For the time being, a reasonable compromise is to try to identify groups of patients who have a high probability of renovascular disease [33] (Table 1). Children in whom there is a strong suggestion of renovascular disease should undergo angiography (and renal vein renin sampling if appropriate) with a view to endovascular treatment. Non-invasive imaging in the above-mentioned patients has no significant benefit and might lead to a delay in treatment [19, 33].

Table 1 Factors indicating a strong suggestion of renovascular hypertension

The clinical algorithm developed by Tullus et al. is seemingly more permissive with regard to non-invasive techniques. However, in their algorithm, the eventual negative results of captopril-enhanced renal scintigraphy and/or CT angiography and/or MR angiography are overwritten, and angiography is proposed when there is a strong clinical suggestion of renovascular involvement or poorly controllable hypertension; thus, the final result does not differ from that of the procedure proposed above [19].

The question remains of the role of non-invasive imaging when the probability of renovascular disease is only moderate. The possibility that obese pubertal/post-pubertal children with borderline or moderate hypertension harbor renovascular disease with the need for angiologic intervention is small. There is definitely no need for pseudo-investigations aimed exclusively at documenting that “renovascular disease has been excluded”. Their work-up should include a basic assessment of renal function and structure, with more complex imaging being undertaken only where there is the suggestion of renovascular disease, as presented in Table 1.
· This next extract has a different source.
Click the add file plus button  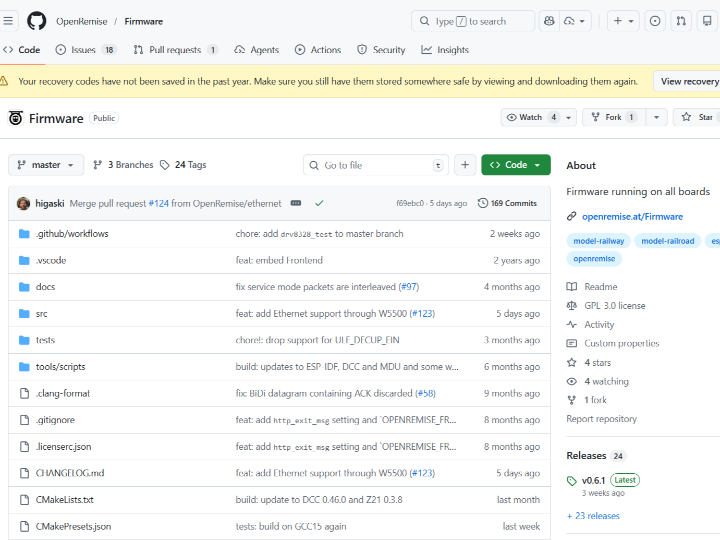465,165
In conclusion, medicine is still as much art as science. Finding the balance between the feasible and the reasonable is not always easy or simple. The rapid technical evolution of non-invasive methods requires periodic re-consideration of the actual standpoints. Studies are the bases of recommendations and guidelines; pediatric hypertension is the field where studies and guidelines should improve outcomes and avoid unnecessary investigation.